Data:
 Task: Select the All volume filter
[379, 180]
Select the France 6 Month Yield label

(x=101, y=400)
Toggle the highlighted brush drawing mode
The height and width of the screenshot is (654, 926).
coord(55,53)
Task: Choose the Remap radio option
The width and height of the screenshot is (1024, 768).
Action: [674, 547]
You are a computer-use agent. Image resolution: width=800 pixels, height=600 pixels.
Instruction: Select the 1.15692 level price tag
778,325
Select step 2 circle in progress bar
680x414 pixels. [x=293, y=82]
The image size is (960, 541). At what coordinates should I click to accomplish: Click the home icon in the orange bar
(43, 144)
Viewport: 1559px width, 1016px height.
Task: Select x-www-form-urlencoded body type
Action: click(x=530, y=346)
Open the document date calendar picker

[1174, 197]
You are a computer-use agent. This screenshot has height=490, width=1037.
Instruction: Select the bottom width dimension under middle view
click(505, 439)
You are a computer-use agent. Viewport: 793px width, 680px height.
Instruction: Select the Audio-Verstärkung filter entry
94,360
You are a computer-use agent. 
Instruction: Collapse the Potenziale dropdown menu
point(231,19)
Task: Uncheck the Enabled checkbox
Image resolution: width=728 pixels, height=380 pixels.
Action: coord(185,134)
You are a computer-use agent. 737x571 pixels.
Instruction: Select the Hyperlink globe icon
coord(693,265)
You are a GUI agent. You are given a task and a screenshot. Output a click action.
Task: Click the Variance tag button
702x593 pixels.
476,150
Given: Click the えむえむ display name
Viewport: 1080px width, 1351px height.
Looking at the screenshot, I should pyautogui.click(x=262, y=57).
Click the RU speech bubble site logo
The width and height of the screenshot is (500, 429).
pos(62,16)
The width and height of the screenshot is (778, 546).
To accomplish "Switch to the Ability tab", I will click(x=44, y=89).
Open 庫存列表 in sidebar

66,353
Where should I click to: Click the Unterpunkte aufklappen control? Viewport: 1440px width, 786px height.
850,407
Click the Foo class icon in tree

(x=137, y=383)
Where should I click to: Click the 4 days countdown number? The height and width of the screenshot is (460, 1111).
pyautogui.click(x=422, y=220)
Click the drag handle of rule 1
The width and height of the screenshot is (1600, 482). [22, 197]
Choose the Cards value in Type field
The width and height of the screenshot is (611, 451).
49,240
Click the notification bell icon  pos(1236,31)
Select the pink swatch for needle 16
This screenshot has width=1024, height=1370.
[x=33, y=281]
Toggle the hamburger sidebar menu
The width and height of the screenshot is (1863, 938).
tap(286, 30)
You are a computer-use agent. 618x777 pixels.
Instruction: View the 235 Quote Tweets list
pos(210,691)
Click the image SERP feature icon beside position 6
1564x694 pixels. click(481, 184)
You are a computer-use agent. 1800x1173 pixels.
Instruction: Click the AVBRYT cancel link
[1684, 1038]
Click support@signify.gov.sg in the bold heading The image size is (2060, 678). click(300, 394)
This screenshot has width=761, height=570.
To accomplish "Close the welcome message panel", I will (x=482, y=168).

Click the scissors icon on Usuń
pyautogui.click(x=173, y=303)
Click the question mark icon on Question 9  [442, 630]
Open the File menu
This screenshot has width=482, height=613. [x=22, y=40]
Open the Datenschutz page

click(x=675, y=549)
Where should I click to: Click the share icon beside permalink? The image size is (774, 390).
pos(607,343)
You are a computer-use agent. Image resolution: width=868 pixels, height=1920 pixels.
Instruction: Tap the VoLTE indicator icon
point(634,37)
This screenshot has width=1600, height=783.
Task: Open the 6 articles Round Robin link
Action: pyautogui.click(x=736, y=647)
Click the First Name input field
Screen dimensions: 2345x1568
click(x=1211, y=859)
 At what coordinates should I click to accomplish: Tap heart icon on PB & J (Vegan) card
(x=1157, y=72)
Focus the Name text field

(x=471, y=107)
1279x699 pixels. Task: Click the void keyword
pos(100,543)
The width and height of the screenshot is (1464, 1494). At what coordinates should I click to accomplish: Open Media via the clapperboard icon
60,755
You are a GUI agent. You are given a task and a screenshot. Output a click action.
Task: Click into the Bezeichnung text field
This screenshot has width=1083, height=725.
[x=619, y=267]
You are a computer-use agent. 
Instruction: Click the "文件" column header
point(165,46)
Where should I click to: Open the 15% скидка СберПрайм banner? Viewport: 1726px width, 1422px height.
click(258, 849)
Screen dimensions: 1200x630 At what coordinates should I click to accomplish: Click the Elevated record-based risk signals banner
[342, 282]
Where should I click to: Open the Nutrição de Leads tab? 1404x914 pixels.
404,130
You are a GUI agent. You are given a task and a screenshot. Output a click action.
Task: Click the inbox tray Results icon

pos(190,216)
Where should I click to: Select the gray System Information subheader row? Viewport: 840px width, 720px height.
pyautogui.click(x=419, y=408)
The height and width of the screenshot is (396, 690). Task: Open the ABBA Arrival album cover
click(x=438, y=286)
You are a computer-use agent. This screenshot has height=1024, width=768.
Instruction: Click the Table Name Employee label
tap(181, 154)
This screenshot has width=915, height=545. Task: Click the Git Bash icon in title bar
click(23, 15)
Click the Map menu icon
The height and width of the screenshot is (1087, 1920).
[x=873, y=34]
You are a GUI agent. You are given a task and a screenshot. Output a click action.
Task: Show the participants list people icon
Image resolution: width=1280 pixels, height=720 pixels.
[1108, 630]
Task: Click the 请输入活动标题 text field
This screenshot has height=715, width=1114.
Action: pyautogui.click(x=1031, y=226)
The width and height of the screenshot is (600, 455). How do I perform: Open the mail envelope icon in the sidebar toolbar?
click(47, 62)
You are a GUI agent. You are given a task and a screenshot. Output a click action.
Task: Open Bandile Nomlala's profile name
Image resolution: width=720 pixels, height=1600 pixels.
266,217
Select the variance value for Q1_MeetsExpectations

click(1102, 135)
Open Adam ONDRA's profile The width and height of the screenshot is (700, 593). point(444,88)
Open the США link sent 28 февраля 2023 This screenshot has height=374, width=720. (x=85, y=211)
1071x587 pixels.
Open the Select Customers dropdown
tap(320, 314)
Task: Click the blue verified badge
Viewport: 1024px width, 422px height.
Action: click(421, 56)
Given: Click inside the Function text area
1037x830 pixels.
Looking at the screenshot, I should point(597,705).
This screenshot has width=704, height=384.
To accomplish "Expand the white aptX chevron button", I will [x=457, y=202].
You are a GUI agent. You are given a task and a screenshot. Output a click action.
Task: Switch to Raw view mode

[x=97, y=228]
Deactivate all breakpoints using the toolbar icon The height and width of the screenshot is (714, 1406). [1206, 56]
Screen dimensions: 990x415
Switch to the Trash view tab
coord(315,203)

Your task:
All the records above need to be restated exactly, line by line.

Result of this task:
 Task: Select the All volume filter
[379, 180]
Select the France 6 Month Yield label

(x=101, y=400)
Toggle the highlighted brush drawing mode
The height and width of the screenshot is (654, 926).
coord(55,53)
Task: Choose the Remap radio option
The width and height of the screenshot is (1024, 768).
Action: [674, 547]
You are a computer-use agent. Image resolution: width=800 pixels, height=600 pixels.
Instruction: Select the 1.15692 level price tag
778,325
Select step 2 circle in progress bar
680x414 pixels. [x=293, y=82]
The image size is (960, 541). At what coordinates should I click to accomplish: Click the home icon in the orange bar
(43, 144)
Viewport: 1559px width, 1016px height.
Task: Select x-www-form-urlencoded body type
Action: click(x=530, y=346)
Open the document date calendar picker

[1174, 197]
You are a computer-use agent. This screenshot has height=490, width=1037.
Instruction: Select the bottom width dimension under middle view
click(505, 439)
You are a computer-use agent. Viewport: 793px width, 680px height.
Instruction: Select the Audio-Verstärkung filter entry
94,360
You are a computer-use agent. 
Instruction: Collapse the Potenziale dropdown menu
point(231,19)
Task: Uncheck the Enabled checkbox
Image resolution: width=728 pixels, height=380 pixels.
Action: coord(185,134)
You are a computer-use agent. 737x571 pixels.
Instruction: Select the Hyperlink globe icon
coord(693,265)
You are a GUI agent. You are given a task and a screenshot. Output a click action.
Task: Click the Variance tag button
702x593 pixels.
476,150
Given: Click the えむえむ display name
Viewport: 1080px width, 1351px height.
Looking at the screenshot, I should pyautogui.click(x=262, y=57).
Click the RU speech bubble site logo
The width and height of the screenshot is (500, 429).
pos(62,16)
The width and height of the screenshot is (778, 546).
To accomplish "Switch to the Ability tab", I will click(x=44, y=89).
Open 庫存列表 in sidebar

66,353
Where should I click to: Click the Unterpunkte aufklappen control? Viewport: 1440px width, 786px height.
850,407
Click the Foo class icon in tree

(x=137, y=383)
Where should I click to: Click the 4 days countdown number? The height and width of the screenshot is (460, 1111).
pyautogui.click(x=422, y=220)
Click the drag handle of rule 1
The width and height of the screenshot is (1600, 482). [22, 197]
Choose the Cards value in Type field
The width and height of the screenshot is (611, 451).
49,240
Click the notification bell icon  pos(1236,31)
Select the pink swatch for needle 16
This screenshot has width=1024, height=1370.
[x=33, y=281]
Toggle the hamburger sidebar menu
The width and height of the screenshot is (1863, 938).
tap(286, 30)
You are a computer-use agent. 618x777 pixels.
Instruction: View the 235 Quote Tweets list
pos(210,691)
Click the image SERP feature icon beside position 6
1564x694 pixels. click(481, 184)
You are a computer-use agent. 1800x1173 pixels.
Instruction: Click the AVBRYT cancel link
[1684, 1038]
Click support@signify.gov.sg in the bold heading The image size is (2060, 678). click(300, 394)
This screenshot has width=761, height=570.
To accomplish "Close the welcome message panel", I will (x=482, y=168).

Click the scissors icon on Usuń
pyautogui.click(x=173, y=303)
Click the question mark icon on Question 9  [442, 630]
Open the File menu
This screenshot has width=482, height=613. [x=22, y=40]
Open the Datenschutz page

click(x=675, y=549)
Where should I click to: Click the share icon beside permalink? The image size is (774, 390).
pos(607,343)
You are a computer-use agent. Image resolution: width=868 pixels, height=1920 pixels.
Instruction: Tap the VoLTE indicator icon
point(634,37)
This screenshot has width=1600, height=783.
Task: Open the 6 articles Round Robin link
Action: pyautogui.click(x=736, y=647)
Click the First Name input field
Screen dimensions: 2345x1568
click(x=1211, y=859)
 At what coordinates should I click to accomplish: Tap heart icon on PB & J (Vegan) card
(x=1157, y=72)
Focus the Name text field

(x=471, y=107)
1279x699 pixels. Task: Click the void keyword
pos(100,543)
The width and height of the screenshot is (1464, 1494). At what coordinates should I click to accomplish: Open Media via the clapperboard icon
60,755
You are a GUI agent. You are given a task and a screenshot. Output a click action.
Task: Click into the Bezeichnung text field
This screenshot has width=1083, height=725.
[x=619, y=267]
You are a computer-use agent. 
Instruction: Click the "文件" column header
point(165,46)
Where should I click to: Open the 15% скидка СберПрайм banner? Viewport: 1726px width, 1422px height.
click(258, 849)
Screen dimensions: 1200x630 At what coordinates should I click to accomplish: Click the Elevated record-based risk signals banner
[342, 282]
Where should I click to: Open the Nutrição de Leads tab? 1404x914 pixels.
404,130
You are a GUI agent. You are given a task and a screenshot. Output a click action.
Task: Click the inbox tray Results icon

pos(190,216)
Where should I click to: Select the gray System Information subheader row? Viewport: 840px width, 720px height.
pyautogui.click(x=419, y=408)
The height and width of the screenshot is (396, 690). Task: Open the ABBA Arrival album cover
click(x=438, y=286)
You are a computer-use agent. This screenshot has height=1024, width=768.
Instruction: Click the Table Name Employee label
tap(181, 154)
This screenshot has width=915, height=545. Task: Click the Git Bash icon in title bar
click(23, 15)
Click the Map menu icon
The height and width of the screenshot is (1087, 1920).
[x=873, y=34]
You are a GUI agent. You are given a task and a screenshot. Output a click action.
Task: Show the participants list people icon
Image resolution: width=1280 pixels, height=720 pixels.
[1108, 630]
Task: Click the 请输入活动标题 text field
This screenshot has height=715, width=1114.
Action: pyautogui.click(x=1031, y=226)
The width and height of the screenshot is (600, 455). How do I perform: Open the mail envelope icon in the sidebar toolbar?
click(47, 62)
You are a GUI agent. You are given a task and a screenshot. Output a click action.
Task: Open Bandile Nomlala's profile name
Image resolution: width=720 pixels, height=1600 pixels.
266,217
Select the variance value for Q1_MeetsExpectations

click(1102, 135)
Open Adam ONDRA's profile The width and height of the screenshot is (700, 593). point(444,88)
Open the США link sent 28 февраля 2023 This screenshot has height=374, width=720. (x=85, y=211)
1071x587 pixels.
Open the Select Customers dropdown
tap(320, 314)
Task: Click the blue verified badge
Viewport: 1024px width, 422px height.
Action: click(421, 56)
Given: Click inside the Function text area
1037x830 pixels.
Looking at the screenshot, I should point(597,705).
This screenshot has width=704, height=384.
To accomplish "Expand the white aptX chevron button", I will [x=457, y=202].
You are a GUI agent. You are given a task and a screenshot. Output a click action.
Task: Switch to Raw view mode

[x=97, y=228]
Deactivate all breakpoints using the toolbar icon The height and width of the screenshot is (714, 1406). [1206, 56]
Screen dimensions: 990x415
Switch to the Trash view tab
coord(315,203)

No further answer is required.